STATED TASK: Return each line of the items below that contains the string "Click", matching case exactly.

### ENTRIES SHOWN ###

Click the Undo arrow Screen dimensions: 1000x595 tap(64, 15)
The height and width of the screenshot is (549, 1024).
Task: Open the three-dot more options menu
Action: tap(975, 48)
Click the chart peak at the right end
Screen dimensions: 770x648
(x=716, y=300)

###

ANSWER TO THE EXERCISE:
Click the Undo arrow Screen dimensions: 1000x595 tap(64, 15)
Click the chart peak at the right end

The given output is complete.